## Your instructions
Beginning with the line of the entries below that holds "This screenshot has width=698, height=715." and ending with the line that holds "Click the Plugins icon in sidebar", transcribe each line exactly as written. Pictures stay out.

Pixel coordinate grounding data
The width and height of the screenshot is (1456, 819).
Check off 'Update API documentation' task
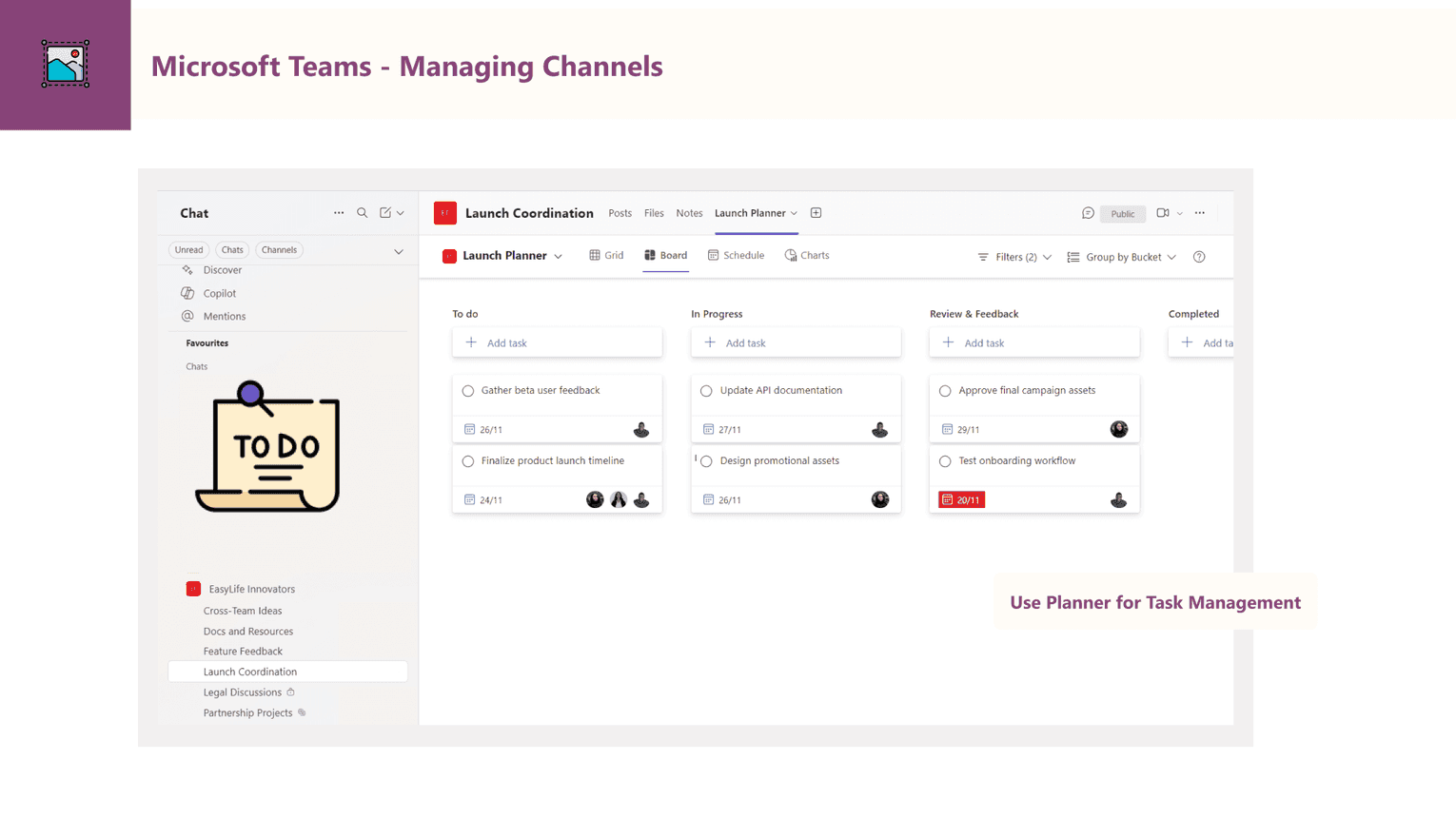pyautogui.click(x=705, y=390)
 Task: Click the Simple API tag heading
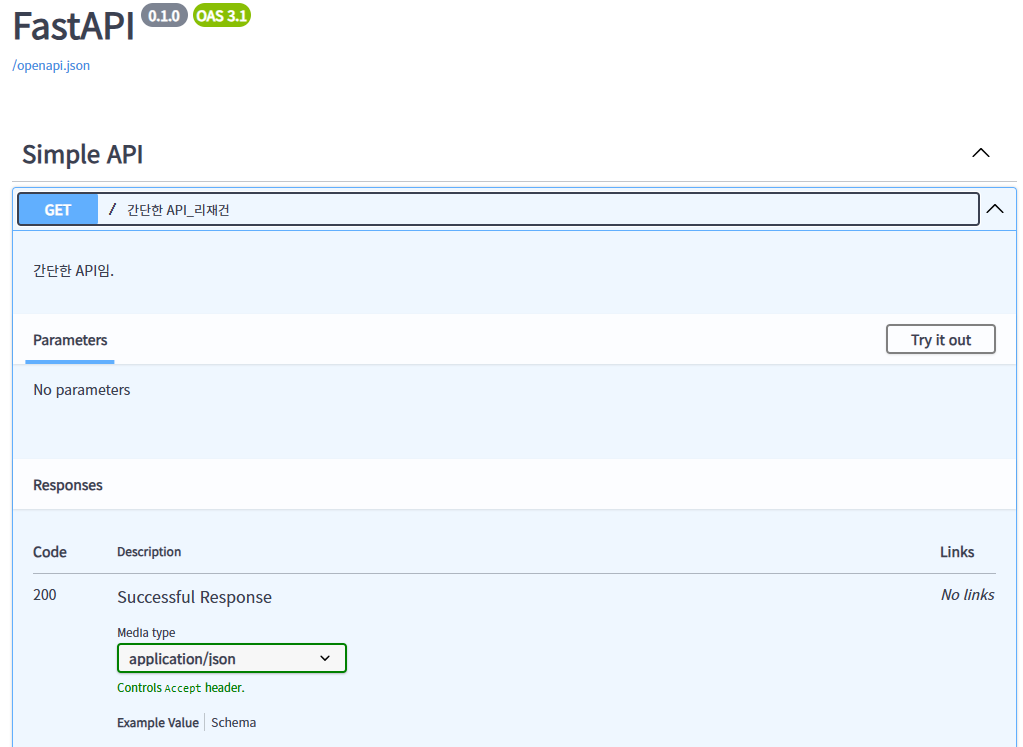[82, 155]
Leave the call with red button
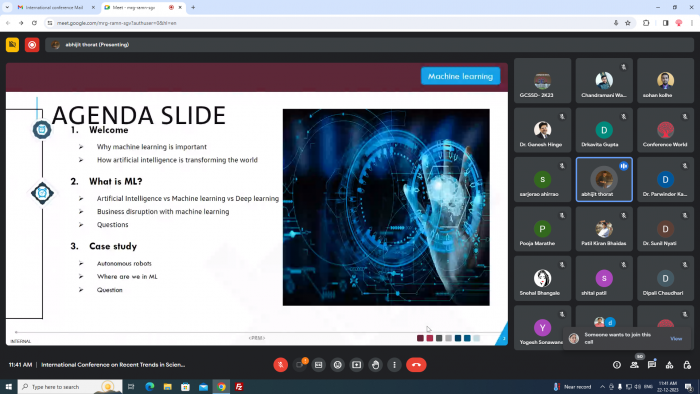Image resolution: width=700 pixels, height=394 pixels. (416, 365)
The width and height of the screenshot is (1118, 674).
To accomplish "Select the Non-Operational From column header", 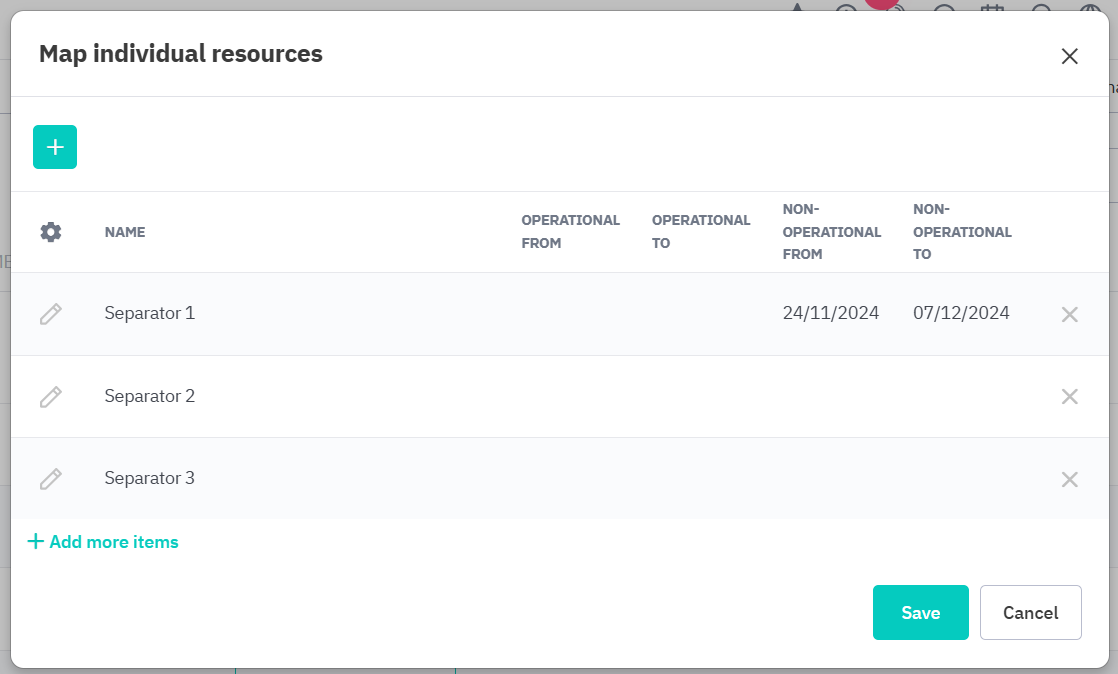I will pyautogui.click(x=831, y=231).
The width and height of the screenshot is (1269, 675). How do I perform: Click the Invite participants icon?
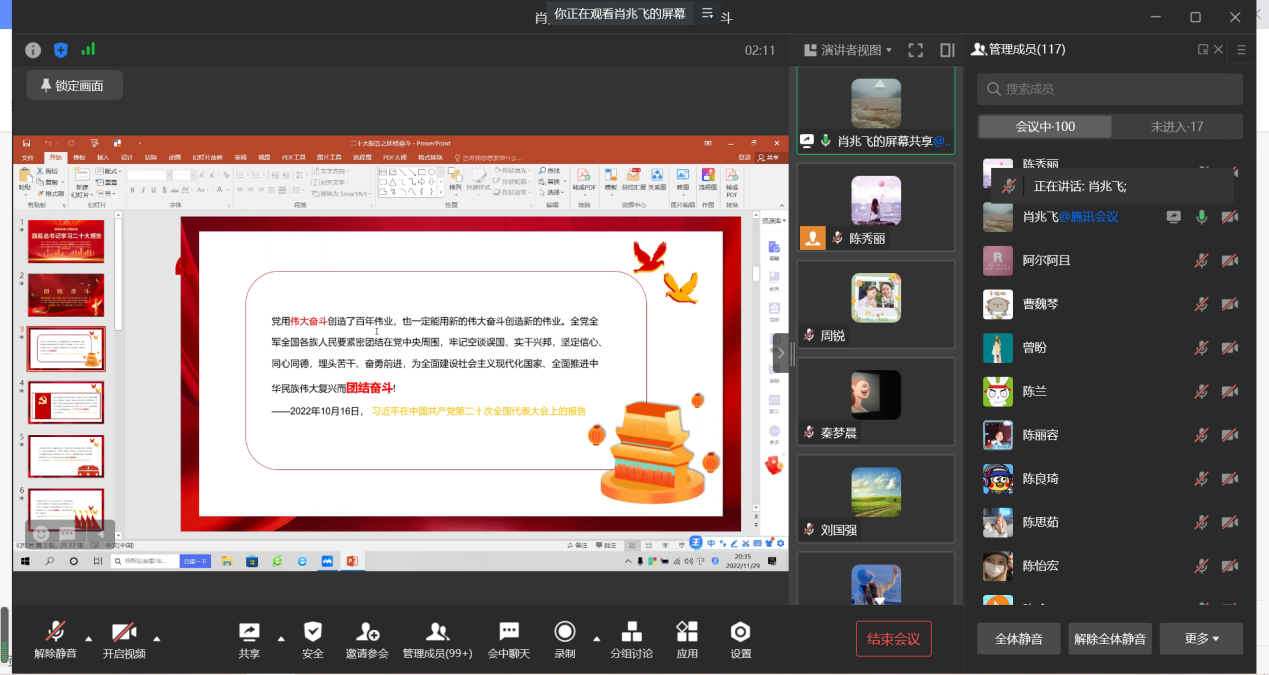click(x=368, y=638)
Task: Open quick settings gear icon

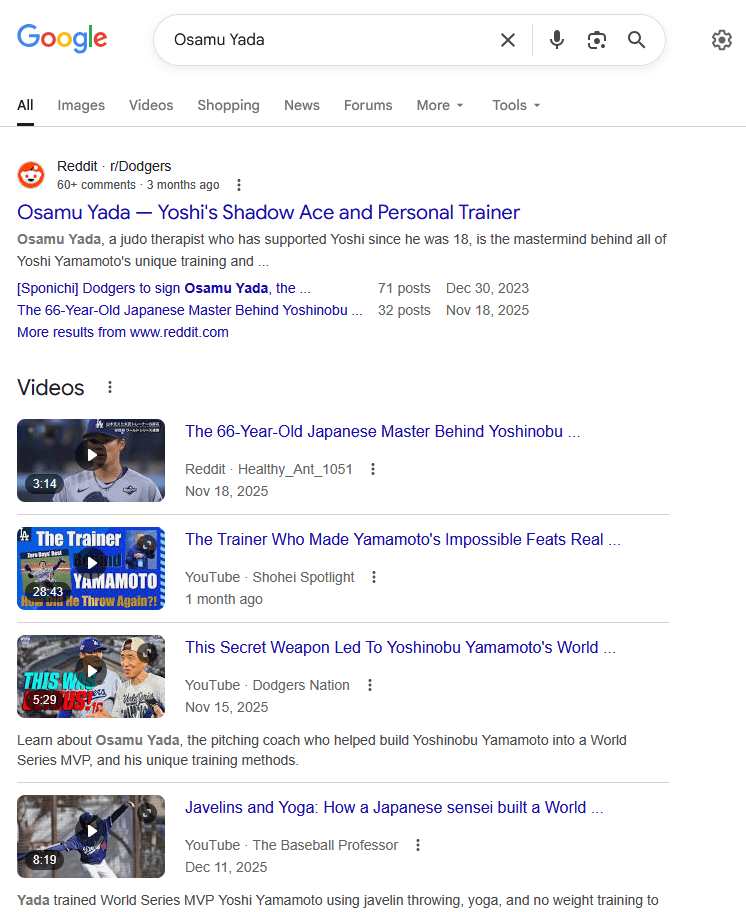Action: point(721,40)
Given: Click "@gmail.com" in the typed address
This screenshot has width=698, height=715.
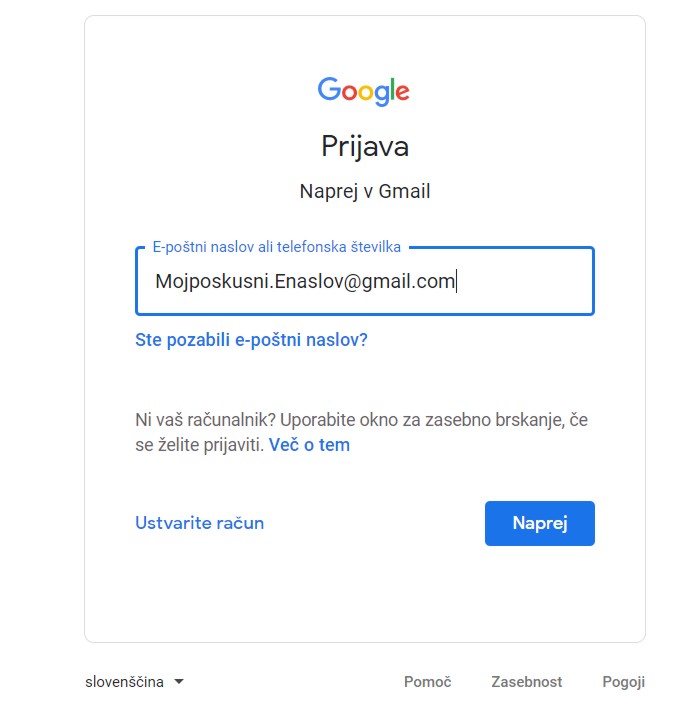Looking at the screenshot, I should click(x=400, y=282).
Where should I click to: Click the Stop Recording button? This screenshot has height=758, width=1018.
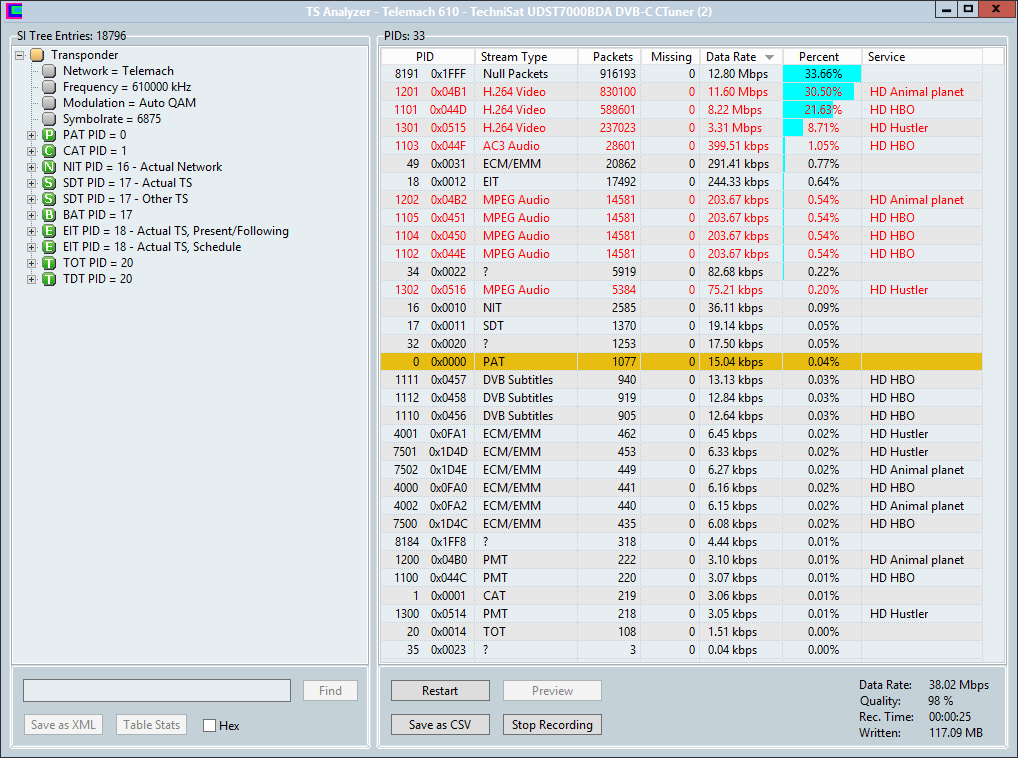pyautogui.click(x=552, y=725)
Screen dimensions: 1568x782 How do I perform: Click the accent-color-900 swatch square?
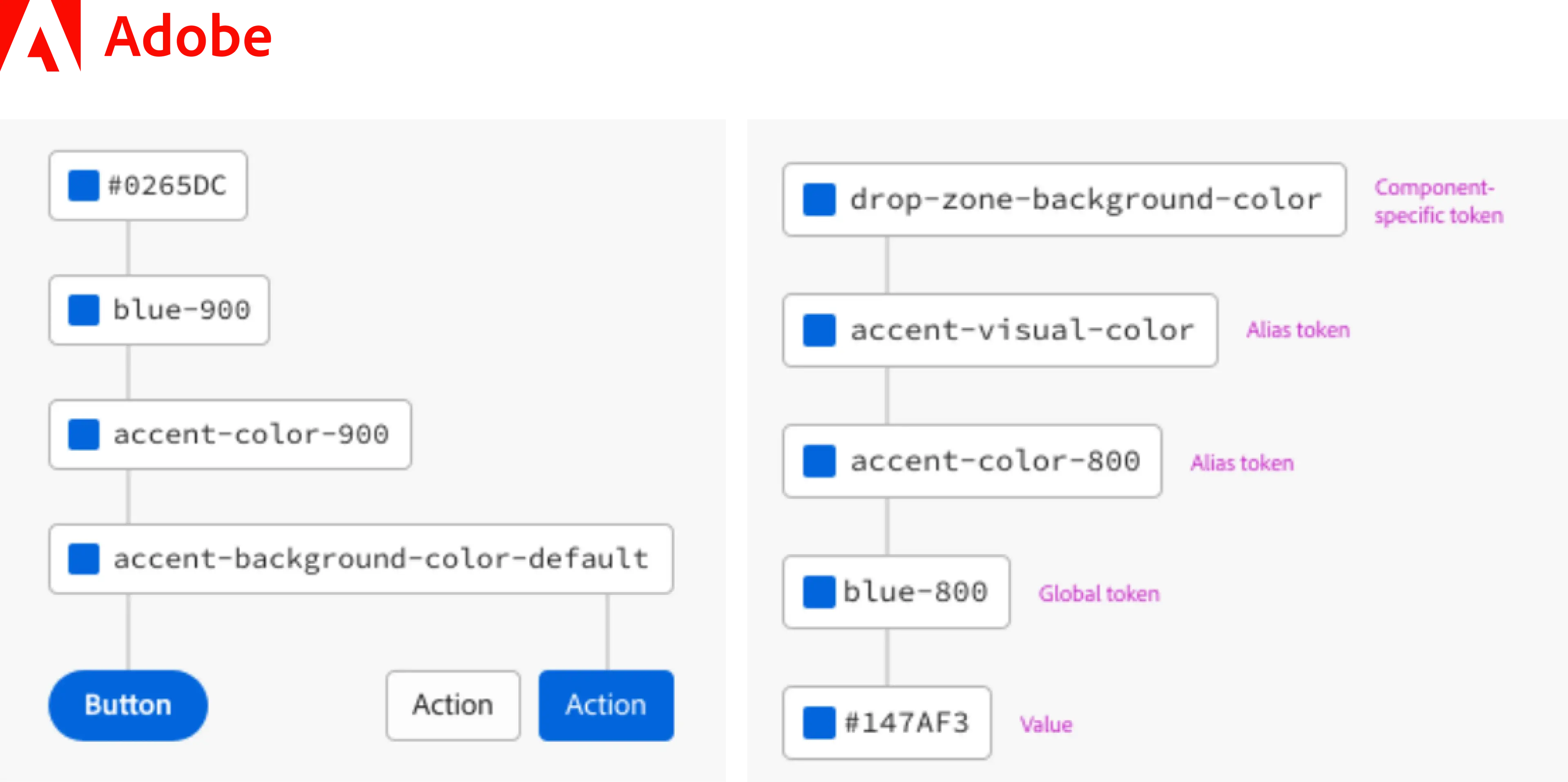(84, 434)
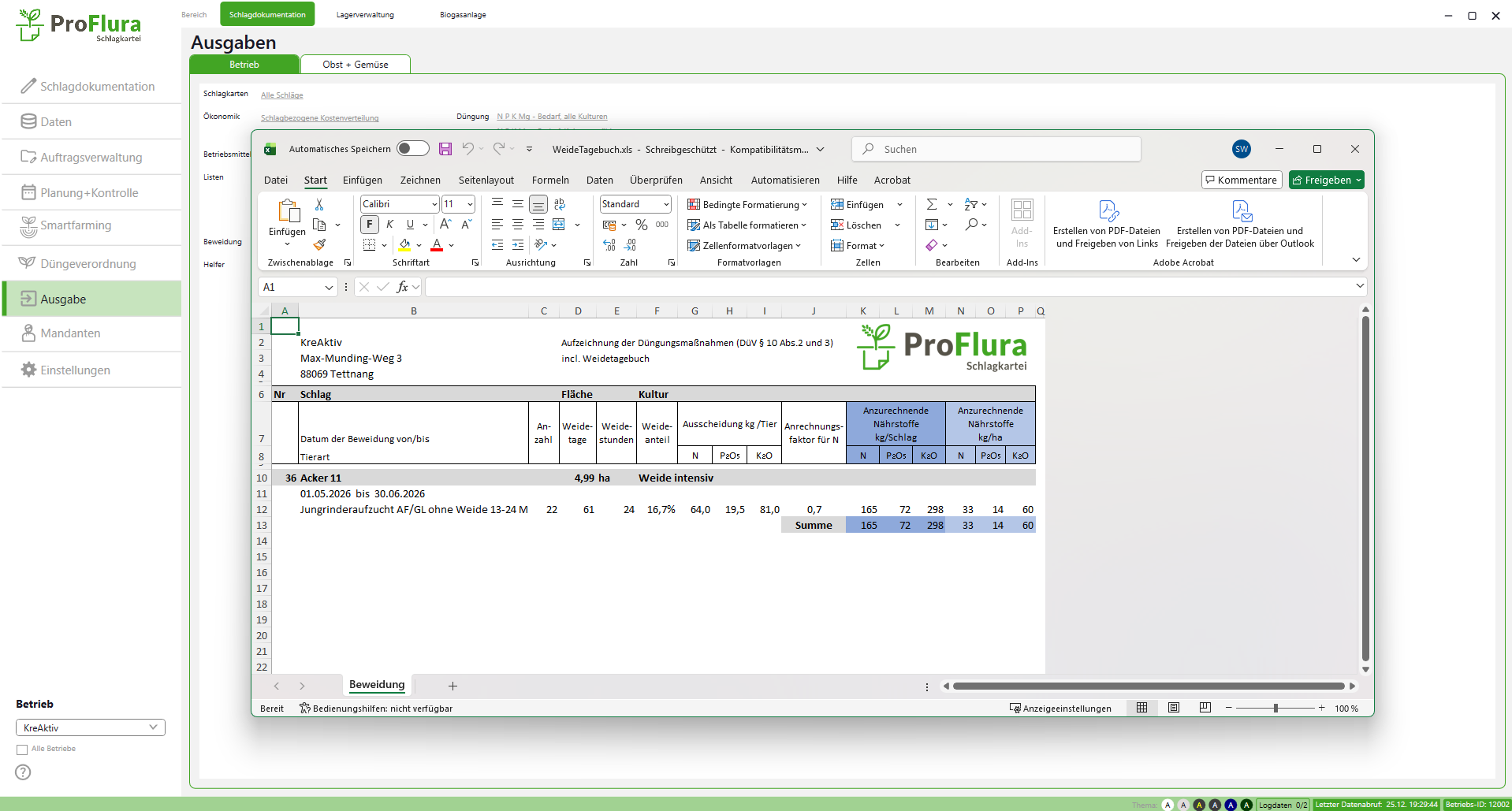This screenshot has height=811, width=1512.
Task: Toggle the underline formatting button
Action: click(x=410, y=225)
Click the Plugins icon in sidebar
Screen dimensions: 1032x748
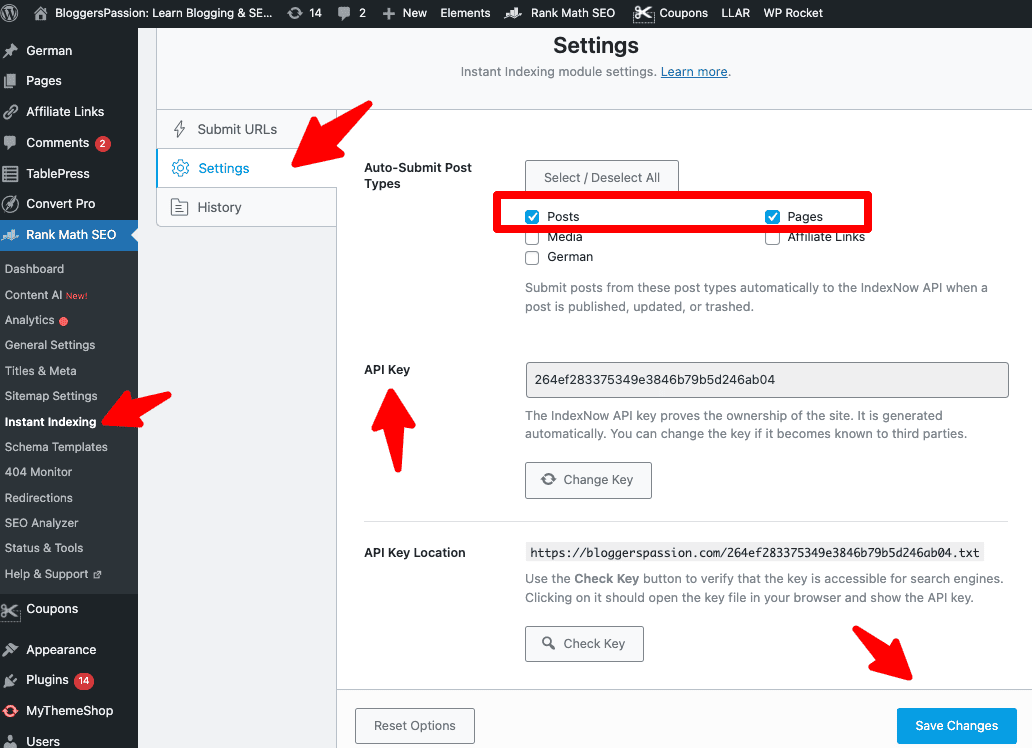click(11, 680)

## Solution to the problem
This screenshot has width=698, height=715.
Looking at the screenshot, I should click(x=400, y=282).
Where should I click to: Click the Stop Recording button? This screenshot has height=758, width=1018.
pyautogui.click(x=552, y=725)
Screen dimensions: 1568x782 How do I perform: Click the accent-color-900 swatch square?
(84, 434)
This screenshot has height=811, width=1512.
Task: Toggle the underline formatting button
Action: click(x=410, y=225)
Click the Plugins icon in sidebar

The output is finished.